Archive for January 10, 2014

Friday, January 10, 2014

Why GNU grep Is Fast

Mike Haertel:

Moreover, GNU grep AVOIDS BREAKING THE INPUT INTO LINES. Looking for newlines would slow grep down by a factor of several times, because to find the newlines it would have to look at every byte!

So instead of using line-oriented input, GNU grep reads raw data into a large buffer, searches the buffer using Boyer-Moore, and only when it finds a match does it go and look for the bounding newlines. (Certain command line options like -n disable this optimization.)

“Doom” 20th Anniversary Stories

Wil Shipley:

The way I got into the software business (besides learning to code) was to use every piece of software I could find and send the developers tons and tons of notes and bug reports. It turns out developers liked this, and it gained me a lot of opportunities.
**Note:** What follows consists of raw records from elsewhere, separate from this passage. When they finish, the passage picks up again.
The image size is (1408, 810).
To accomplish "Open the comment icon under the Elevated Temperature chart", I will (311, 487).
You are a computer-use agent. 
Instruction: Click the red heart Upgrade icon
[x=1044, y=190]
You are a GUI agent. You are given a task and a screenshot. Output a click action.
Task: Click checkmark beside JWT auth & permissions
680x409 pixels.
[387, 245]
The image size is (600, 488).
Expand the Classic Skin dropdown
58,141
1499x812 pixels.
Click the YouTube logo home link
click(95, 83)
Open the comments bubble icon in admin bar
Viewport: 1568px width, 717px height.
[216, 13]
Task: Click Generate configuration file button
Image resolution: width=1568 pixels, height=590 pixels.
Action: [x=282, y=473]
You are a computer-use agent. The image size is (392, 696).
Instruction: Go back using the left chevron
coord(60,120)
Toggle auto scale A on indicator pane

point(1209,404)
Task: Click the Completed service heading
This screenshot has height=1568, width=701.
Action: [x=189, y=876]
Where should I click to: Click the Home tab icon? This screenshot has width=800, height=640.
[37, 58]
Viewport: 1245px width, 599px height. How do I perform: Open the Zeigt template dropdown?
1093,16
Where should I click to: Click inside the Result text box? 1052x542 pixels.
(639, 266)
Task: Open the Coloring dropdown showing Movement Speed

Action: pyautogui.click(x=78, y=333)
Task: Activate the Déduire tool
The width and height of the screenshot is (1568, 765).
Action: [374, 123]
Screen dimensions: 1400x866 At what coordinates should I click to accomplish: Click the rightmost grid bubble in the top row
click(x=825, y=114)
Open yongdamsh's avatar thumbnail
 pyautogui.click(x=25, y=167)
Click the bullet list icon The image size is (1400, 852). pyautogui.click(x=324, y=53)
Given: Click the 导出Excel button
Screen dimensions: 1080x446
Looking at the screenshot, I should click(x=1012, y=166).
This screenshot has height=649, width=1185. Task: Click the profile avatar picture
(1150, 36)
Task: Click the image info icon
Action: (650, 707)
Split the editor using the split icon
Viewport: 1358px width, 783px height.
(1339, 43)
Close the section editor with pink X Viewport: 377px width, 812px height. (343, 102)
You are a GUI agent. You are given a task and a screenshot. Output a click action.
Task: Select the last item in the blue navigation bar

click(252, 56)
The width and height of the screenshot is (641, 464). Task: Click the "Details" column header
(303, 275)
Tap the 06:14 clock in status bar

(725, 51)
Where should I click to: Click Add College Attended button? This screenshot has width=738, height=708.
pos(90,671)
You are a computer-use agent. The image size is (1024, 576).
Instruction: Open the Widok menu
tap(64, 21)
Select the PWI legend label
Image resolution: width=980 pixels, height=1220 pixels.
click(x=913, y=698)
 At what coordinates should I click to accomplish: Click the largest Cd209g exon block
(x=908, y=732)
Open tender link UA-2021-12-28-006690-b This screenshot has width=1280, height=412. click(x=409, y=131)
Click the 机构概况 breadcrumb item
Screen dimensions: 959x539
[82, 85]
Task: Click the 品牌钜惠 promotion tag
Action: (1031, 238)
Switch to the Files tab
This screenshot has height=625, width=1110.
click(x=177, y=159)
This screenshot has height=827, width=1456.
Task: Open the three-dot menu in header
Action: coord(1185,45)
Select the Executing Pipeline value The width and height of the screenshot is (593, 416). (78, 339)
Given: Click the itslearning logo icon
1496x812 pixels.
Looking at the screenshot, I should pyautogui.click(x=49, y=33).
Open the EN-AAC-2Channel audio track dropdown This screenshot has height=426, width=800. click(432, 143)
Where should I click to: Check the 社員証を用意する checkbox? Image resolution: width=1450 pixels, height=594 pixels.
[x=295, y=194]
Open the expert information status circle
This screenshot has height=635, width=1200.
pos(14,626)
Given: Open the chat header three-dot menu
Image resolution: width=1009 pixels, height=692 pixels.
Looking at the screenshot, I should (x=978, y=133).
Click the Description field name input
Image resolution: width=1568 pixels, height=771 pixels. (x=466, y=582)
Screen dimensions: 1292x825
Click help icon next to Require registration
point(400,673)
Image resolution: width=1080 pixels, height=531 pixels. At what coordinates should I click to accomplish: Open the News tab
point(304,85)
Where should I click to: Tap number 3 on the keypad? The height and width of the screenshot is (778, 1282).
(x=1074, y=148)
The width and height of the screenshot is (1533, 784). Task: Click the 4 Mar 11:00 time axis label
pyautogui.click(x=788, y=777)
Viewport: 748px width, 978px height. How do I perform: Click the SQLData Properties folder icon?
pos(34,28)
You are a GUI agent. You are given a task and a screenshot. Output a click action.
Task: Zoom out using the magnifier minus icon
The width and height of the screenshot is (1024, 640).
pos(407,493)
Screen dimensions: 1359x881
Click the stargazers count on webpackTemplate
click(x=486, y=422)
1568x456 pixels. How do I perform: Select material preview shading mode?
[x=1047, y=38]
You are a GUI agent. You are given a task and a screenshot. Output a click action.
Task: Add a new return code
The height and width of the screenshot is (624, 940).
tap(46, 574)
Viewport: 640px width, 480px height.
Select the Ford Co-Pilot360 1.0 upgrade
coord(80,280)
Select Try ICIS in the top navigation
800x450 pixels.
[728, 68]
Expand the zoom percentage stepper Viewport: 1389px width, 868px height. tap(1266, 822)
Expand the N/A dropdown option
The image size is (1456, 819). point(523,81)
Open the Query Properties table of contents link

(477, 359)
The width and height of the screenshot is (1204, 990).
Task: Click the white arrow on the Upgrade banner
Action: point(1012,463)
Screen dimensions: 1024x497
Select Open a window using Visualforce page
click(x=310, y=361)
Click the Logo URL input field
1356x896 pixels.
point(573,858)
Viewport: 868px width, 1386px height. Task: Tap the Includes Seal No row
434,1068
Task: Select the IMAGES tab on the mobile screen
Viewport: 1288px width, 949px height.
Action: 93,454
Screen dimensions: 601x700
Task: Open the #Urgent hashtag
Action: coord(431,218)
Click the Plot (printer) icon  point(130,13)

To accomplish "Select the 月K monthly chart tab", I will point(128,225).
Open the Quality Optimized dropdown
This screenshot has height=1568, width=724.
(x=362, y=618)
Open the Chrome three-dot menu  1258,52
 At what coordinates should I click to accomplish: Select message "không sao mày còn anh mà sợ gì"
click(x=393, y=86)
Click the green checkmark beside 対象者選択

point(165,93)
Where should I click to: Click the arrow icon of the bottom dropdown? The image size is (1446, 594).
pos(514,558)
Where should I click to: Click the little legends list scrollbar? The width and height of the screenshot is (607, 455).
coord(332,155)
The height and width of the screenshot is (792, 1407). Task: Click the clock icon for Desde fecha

One of them was porting Doom and Quake to NEXTSTEP.

[…]

Don’t take this to mean [Carmack’s] code was spaghetti—it was actually some of the easiest-to-understand code I’ve ever worked with. It has an almost indescribable quality of “obviousness.” Like, you know when a really good teacher explains something, it seems obvious? That’s what his code was like.

[…]

We did some other ports for free as well, because back when OS X was new it wasn’t at all clear that the Cocoa layer would win out over the Carbon layer. (Most people thought not.) It had been my life’s mission (since 1987) to make sure that NEXTSTEP technology got into the mainstream, and OS X was our last and only hope. We knew games were crucial for a platform‘s wide adoption (c.f. iOS), and Steve didn’t like games, so it was up to us.

Why MacPaint’s Original Canvas was 416 Pixels Wide

Bill Scott (via John Gruber):

The key to this really fast render operation was the use of the Motorola 68k’s MOVEM command. MOVEM stands for Move Multiple. It can take a range of registers and move bits from an address into the M68k registers or do the reverse.